Hello. I am a beginner of deep learning. I have a question.
I wanna use Keras-OCR on nVIDIA Jetson Nano. But program doesn’t want ran.
It says: GpuLaunchKernel( params... ) status: Internal: too many resources requested for launch
But on desktop. The example program run perfectly.
I doesn’t find anyone talk about this problem.

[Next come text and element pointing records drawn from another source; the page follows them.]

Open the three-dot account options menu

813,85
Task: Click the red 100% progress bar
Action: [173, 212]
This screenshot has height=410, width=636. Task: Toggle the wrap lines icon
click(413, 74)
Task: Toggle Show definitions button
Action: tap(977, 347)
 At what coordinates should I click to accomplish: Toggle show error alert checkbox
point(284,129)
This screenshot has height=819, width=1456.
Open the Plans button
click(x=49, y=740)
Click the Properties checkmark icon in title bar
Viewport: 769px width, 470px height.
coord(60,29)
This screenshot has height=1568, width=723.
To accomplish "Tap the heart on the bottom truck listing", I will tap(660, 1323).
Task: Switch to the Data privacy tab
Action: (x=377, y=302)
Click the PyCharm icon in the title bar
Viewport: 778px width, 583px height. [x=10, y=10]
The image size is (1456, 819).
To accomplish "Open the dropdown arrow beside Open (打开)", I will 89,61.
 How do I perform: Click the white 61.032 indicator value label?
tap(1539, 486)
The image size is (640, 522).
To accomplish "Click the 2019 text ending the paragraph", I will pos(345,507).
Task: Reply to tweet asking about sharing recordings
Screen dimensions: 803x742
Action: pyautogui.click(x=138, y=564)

I even can’t recognize the problem is cause by Tensorflow or CUDA or something else.
Thank you.
My environment:
- Desktop
CPU: Intel Core i7 2600
GPU: nVIDIA GeForce GTX 1060 6GB
OS: Kubuntu 20.04 LTS
RAM: 10GB DDR3 @ 1333MHz
Python version: 3.8.2
CUDA version: 10.1
Tensorflow version: 2.3.0
cuDNN version: 7.6.5 - Jetson Nano
VRAM: Approx. 3.2GB available for GPU
OS: Jetpack 4.4
Python version: 3.6.9
CUDA version: 10.2
Tensorflow version: 2.2.0 + nv20.8
cuDNN version: 8.0.0 - I Have 12GB swap space.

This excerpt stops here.